------ Provided entries ------

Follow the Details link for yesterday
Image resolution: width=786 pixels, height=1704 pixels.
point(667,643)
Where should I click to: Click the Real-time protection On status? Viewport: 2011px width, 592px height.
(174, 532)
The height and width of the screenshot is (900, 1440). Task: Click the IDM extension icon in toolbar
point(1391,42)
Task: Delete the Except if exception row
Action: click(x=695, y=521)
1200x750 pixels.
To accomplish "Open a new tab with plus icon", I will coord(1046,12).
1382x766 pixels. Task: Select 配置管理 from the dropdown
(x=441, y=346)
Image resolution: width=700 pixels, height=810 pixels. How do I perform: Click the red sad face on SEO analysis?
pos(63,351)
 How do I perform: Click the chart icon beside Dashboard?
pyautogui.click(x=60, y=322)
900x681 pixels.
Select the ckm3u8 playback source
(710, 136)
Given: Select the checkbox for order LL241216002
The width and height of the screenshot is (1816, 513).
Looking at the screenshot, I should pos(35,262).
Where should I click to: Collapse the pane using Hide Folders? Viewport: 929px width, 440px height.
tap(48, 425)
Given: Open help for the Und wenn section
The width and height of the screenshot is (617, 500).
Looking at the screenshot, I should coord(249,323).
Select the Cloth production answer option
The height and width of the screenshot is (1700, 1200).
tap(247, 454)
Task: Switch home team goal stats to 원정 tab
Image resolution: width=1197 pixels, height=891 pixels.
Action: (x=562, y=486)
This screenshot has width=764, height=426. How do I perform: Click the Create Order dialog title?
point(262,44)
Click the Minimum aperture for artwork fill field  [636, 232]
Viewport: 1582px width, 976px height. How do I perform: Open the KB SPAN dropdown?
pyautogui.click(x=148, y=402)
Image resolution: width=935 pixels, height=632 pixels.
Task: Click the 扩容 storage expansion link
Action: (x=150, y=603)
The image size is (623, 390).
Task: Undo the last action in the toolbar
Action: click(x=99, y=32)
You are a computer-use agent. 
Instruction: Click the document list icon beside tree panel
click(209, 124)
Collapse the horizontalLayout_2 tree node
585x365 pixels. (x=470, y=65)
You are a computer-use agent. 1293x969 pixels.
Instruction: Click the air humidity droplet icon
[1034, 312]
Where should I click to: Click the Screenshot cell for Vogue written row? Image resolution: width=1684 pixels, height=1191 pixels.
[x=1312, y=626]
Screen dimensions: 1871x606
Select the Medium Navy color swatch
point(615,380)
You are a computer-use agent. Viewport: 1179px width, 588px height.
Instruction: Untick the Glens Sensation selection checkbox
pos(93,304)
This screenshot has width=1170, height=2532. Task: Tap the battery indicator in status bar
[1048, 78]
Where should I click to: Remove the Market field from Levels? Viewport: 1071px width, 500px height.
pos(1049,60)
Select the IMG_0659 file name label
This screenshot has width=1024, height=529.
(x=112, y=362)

------

__Assignment__
Scan the material above. Copy each line that holds the word "Given".

__Exercise solution__
Given: Select the checkbox for order LL241216002
Given: Open help for the Und wenn section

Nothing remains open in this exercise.